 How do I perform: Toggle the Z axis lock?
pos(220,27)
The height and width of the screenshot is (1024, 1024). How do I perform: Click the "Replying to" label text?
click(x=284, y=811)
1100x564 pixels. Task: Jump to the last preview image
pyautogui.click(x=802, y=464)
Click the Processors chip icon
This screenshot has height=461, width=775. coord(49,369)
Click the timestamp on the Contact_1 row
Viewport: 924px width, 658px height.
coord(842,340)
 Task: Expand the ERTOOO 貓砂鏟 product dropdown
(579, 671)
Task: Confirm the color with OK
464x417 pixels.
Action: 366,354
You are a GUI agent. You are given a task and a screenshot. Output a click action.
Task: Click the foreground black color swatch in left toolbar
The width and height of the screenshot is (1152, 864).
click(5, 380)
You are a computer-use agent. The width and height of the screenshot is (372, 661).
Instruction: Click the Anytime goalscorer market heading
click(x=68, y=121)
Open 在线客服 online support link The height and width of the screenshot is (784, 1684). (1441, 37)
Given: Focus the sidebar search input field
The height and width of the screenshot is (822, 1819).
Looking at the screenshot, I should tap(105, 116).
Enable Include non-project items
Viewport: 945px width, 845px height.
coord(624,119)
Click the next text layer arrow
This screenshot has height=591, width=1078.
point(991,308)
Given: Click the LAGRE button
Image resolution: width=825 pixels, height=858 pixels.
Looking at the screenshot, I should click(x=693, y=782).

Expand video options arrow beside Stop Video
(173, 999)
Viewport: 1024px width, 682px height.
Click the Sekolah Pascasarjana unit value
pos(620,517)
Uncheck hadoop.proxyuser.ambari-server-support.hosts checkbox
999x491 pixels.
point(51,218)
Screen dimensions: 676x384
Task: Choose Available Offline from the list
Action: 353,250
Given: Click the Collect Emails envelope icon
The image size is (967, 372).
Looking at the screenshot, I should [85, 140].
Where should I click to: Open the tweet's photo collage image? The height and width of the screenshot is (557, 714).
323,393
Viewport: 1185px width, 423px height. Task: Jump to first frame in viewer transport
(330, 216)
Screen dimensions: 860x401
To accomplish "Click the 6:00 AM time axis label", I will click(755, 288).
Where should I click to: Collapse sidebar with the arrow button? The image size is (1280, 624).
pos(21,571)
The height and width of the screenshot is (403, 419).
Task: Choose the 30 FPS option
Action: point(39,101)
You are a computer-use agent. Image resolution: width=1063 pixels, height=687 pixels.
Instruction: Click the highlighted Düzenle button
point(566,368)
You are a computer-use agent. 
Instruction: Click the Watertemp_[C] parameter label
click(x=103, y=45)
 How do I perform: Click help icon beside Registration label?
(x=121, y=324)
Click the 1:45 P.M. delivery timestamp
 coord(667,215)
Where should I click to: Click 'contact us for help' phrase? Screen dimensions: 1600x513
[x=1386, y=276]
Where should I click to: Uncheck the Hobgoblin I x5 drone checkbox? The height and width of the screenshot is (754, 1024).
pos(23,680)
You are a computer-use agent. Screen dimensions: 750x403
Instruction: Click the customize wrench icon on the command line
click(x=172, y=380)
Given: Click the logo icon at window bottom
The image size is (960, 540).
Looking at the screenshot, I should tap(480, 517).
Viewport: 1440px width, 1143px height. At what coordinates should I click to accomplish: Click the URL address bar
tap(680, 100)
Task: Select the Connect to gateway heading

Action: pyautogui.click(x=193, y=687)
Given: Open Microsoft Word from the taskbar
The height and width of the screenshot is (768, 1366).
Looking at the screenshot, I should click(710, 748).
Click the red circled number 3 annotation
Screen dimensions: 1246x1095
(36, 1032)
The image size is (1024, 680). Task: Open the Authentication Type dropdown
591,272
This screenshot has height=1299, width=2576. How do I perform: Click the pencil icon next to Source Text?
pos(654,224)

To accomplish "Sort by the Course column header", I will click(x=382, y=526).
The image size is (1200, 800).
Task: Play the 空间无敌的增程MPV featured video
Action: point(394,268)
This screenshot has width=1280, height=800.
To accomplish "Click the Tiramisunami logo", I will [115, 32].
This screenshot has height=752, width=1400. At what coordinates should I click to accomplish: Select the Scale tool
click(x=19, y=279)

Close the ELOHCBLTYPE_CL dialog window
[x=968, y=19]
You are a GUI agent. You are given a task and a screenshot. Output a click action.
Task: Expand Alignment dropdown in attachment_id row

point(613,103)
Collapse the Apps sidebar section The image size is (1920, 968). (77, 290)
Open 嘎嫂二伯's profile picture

• • •

(What the exercise asks):
Nothing but a number is wanted: report how many lines in the entries above contain the string "logo".

(Written response):
2